● **What the task asks**: The lines to copy run from the one containing "Set zoom to 1m" to the last line of the entries; output those lines exactly and only them, without pictures.

[Data to use]

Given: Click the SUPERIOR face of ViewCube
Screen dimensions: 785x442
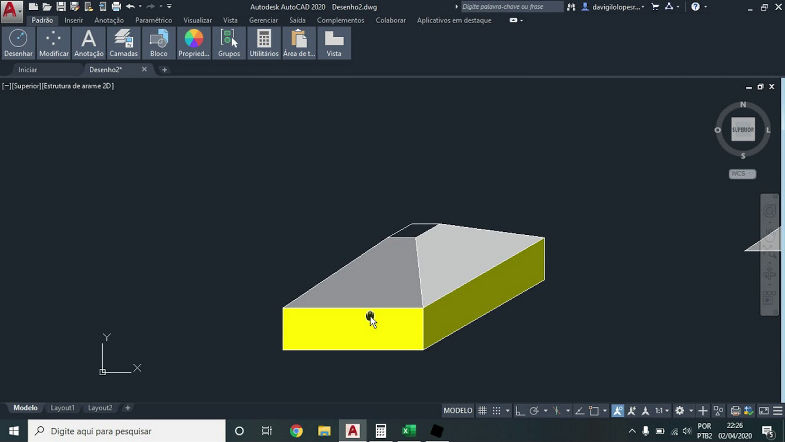Looking at the screenshot, I should [743, 129].
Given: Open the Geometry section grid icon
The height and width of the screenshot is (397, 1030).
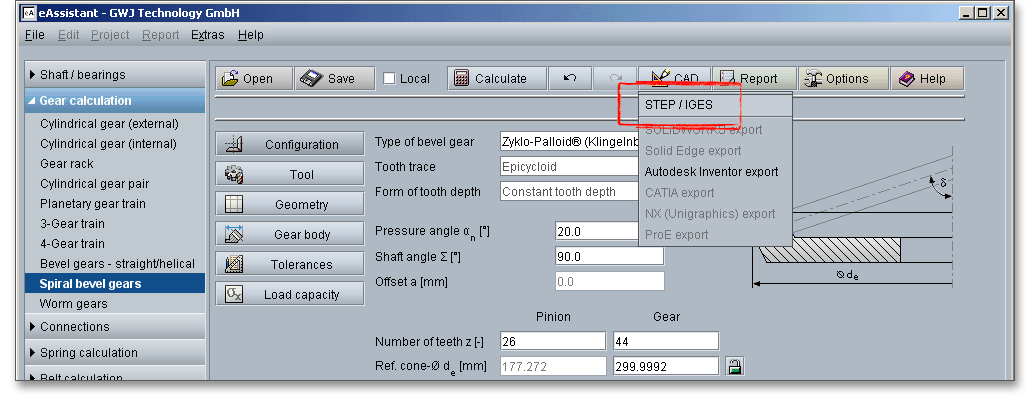Looking at the screenshot, I should click(x=234, y=204).
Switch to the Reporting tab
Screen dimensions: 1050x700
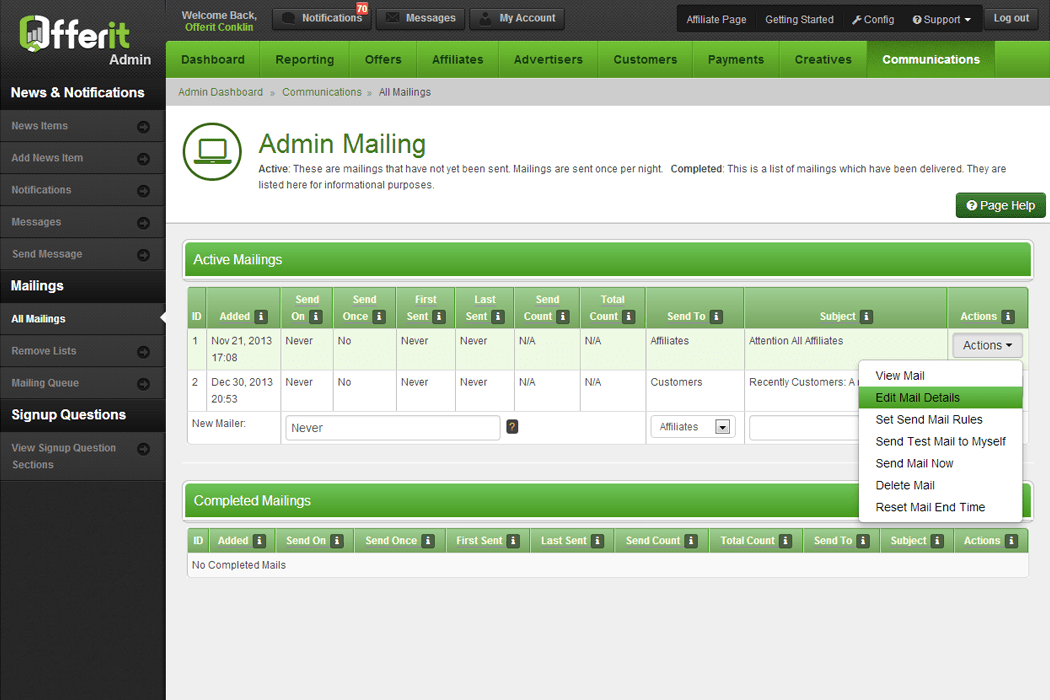pos(304,59)
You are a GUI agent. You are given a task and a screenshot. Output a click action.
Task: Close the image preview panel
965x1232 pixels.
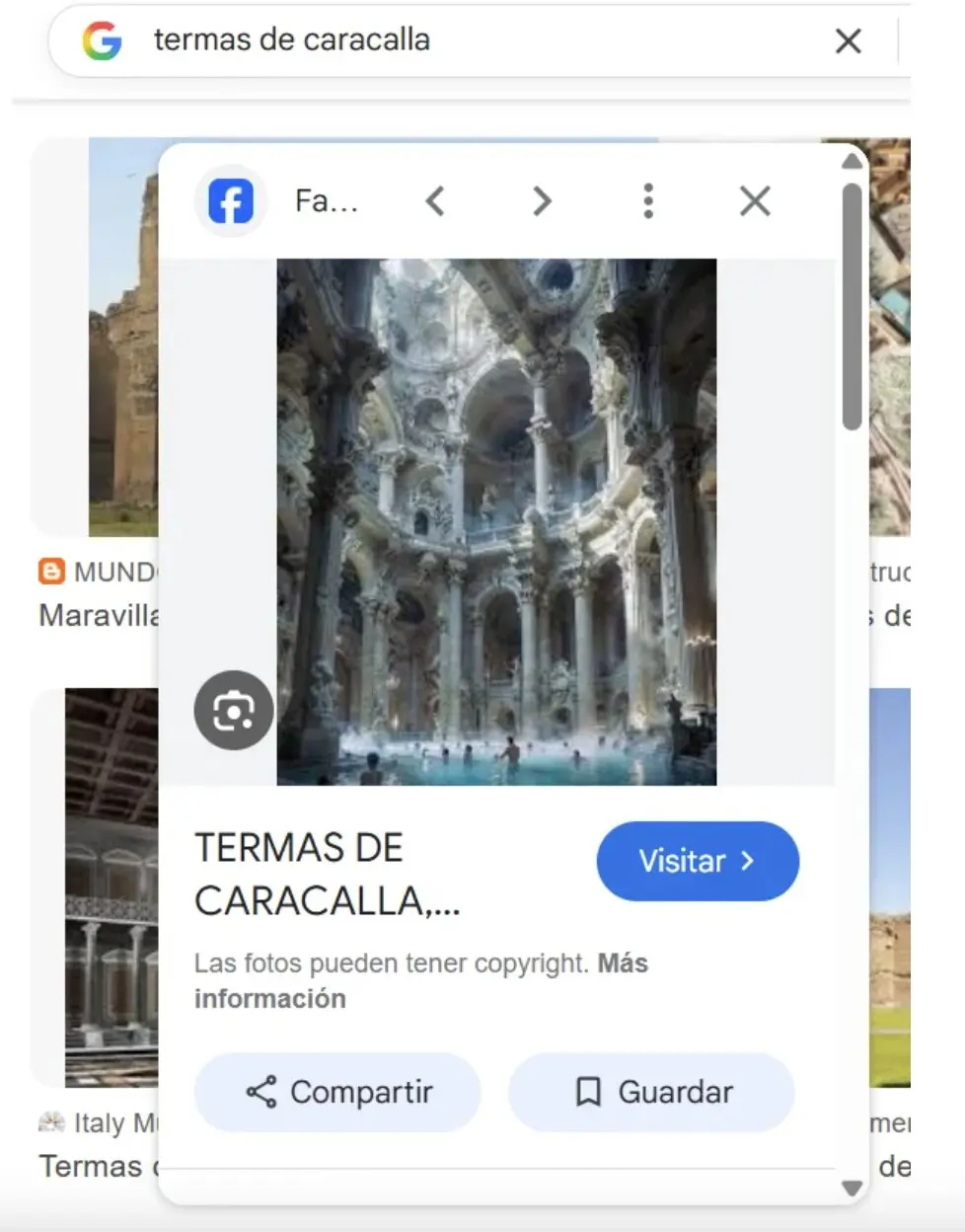click(755, 201)
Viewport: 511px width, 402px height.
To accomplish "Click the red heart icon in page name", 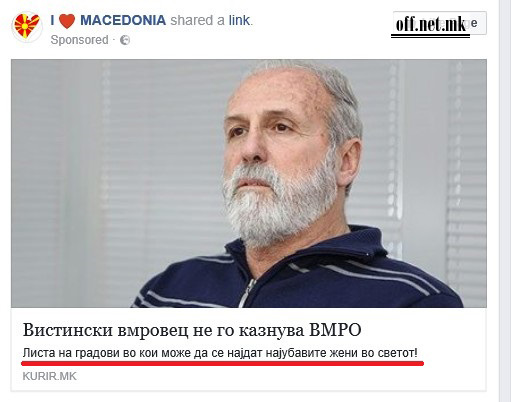I will point(67,21).

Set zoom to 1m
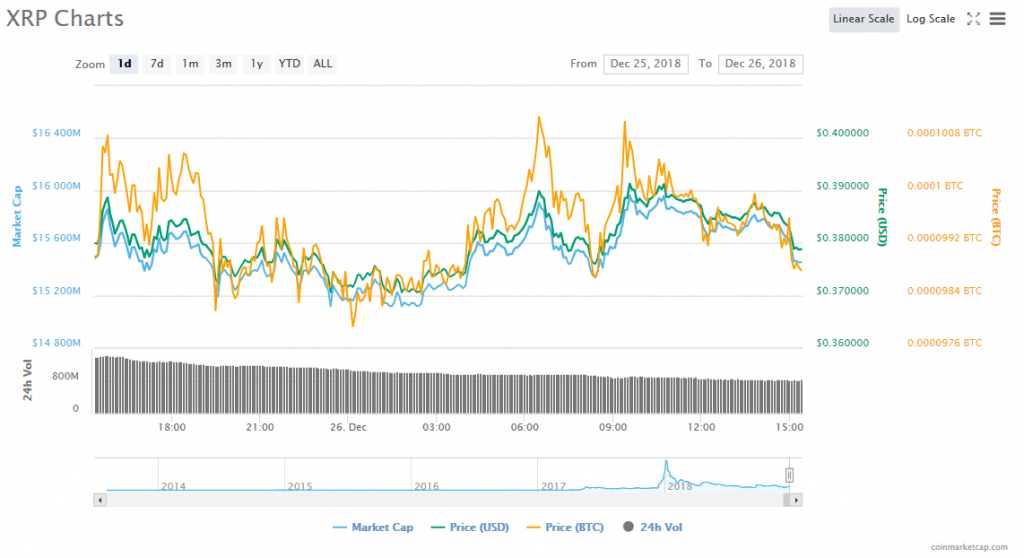coord(190,64)
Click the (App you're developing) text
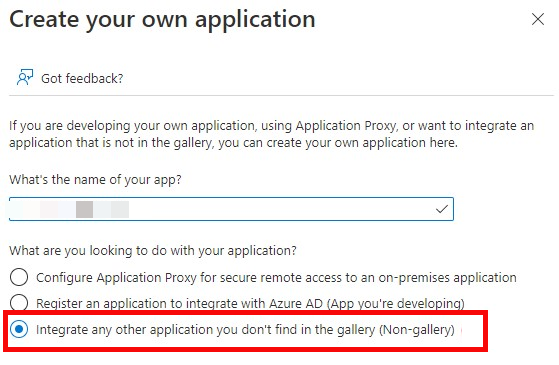 395,304
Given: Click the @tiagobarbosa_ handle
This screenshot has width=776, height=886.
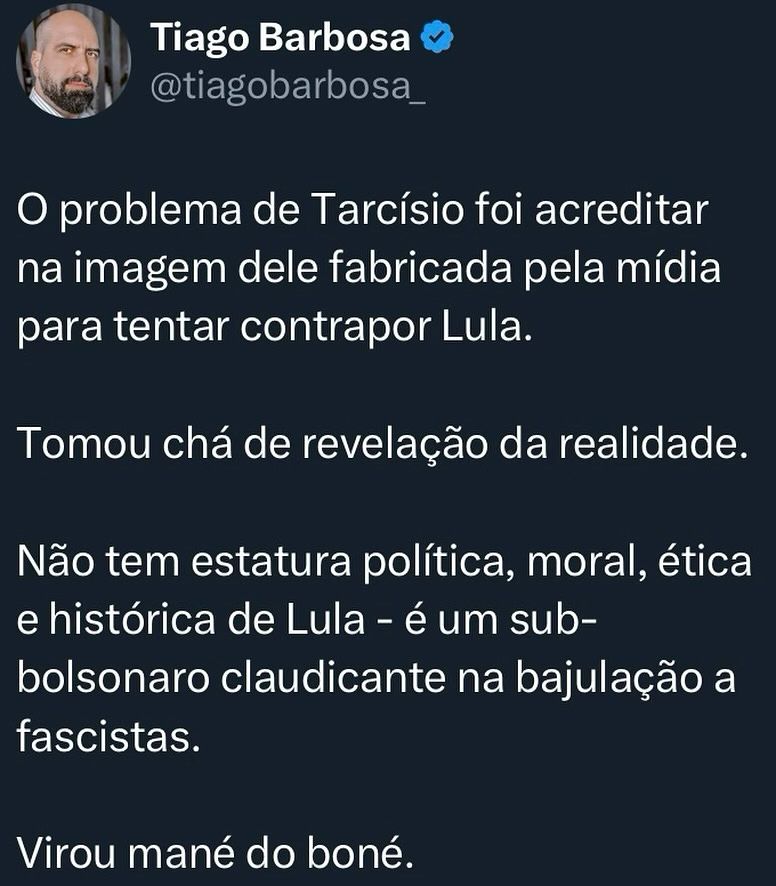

[/Data to use]

● **Completed task**:
Set zoom to 1m
coord(190,64)
Click the (App you're developing) text
 395,304
Given: Click the @tiagobarbosa_ handle
This screenshot has width=776, height=886.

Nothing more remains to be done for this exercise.